# Happy One Year Birthday Kastle van het Basjes Huis!



## FG167 (Sep 22, 2010)

I cannot believe he just turned a year old! We spent the weekend at my parents' house visiting and the week before he got to do a lot of fun stuff! This last year he's been involved in so much - conformation, dock jumping, lure coursing, obedience, tracking, agility, flyball...he has really enriched my life and I can't imagine a dog suiting me better than this one does :wub:

The day I picked him up:


This weekend:





With his sister, Eden, "then":


Now...


With his little "brother" Finn (Jason's Border Collie puppy):


With his buddy, Pan:


Practicing his jump style:


Playing conformation:


Playing Flyball (with Pan)




 
A timeline of him and I


----------



## 1sttimeforgsd (Jul 29, 2010)

Happy Birthday handsome, wishing for you many, many more. Thanks for sharing the pics with us. :birthday:


----------



## Courtney (Feb 12, 2010)

Aww, HAPPY BIRTHDAY GORGEOUS KASTLE!!!

This is one busy dawg


----------



## GatorDog (Aug 17, 2011)

Happy birthday gorgeous!


----------



## DanielleOttoMom (May 11, 2010)

Happy Birthday Big Boy!!!!


----------



## Ashley_M (Feb 19, 2003)

Very handsome boy! :birthday:


----------



## Hillary_Plog (Apr 3, 2011)

Great pics...Thanks for sharing! Happy Birthday Kastle!


----------



## Kaiser2012 (Mar 12, 2012)

love him!
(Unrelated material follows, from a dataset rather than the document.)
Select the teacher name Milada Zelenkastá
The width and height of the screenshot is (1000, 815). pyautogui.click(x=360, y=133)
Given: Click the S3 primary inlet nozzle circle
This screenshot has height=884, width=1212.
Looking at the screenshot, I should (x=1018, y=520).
Happy birthday handsome boy!!!!


----------



## sirius (Dec 15, 2010)

Happy Birthday Kastle!


----------



## onyx'girl (May 18, 2007)

Happy 1st to Kastle!


----------



## JakodaCD OA (May 14, 2000)

Happy Woofday Kastle !! and many more!!


----------



## TrickyShepherd (Aug 15, 2011)

He's so handsome!!! 

Happy Birthday Kastle!


----------



## Cassidy's Mom (Mar 30, 2003)

Happy birthday Kastle! :happyboogie:


----------



## e.rigby (May 28, 2011)

I love your dog so much! Good thing you don't live near me because he might just disappear  Also, I think you've finally surpassed me with the number of dogs in your household!!


----------



## GSDBESTK9 (Mar 26, 2002)

Happy Birthday Kastle!!!


----------



## FG167 (Sep 22, 2010)

Thanks everyone! A funny pic from this weekend - they both missed the rope


----------



## hattifattener (Oct 7, 2011)

Happy 1st birthday!!

Kastle has gotten such great home and devoted owner!

one lucky,happy,handsome dog boy!


----------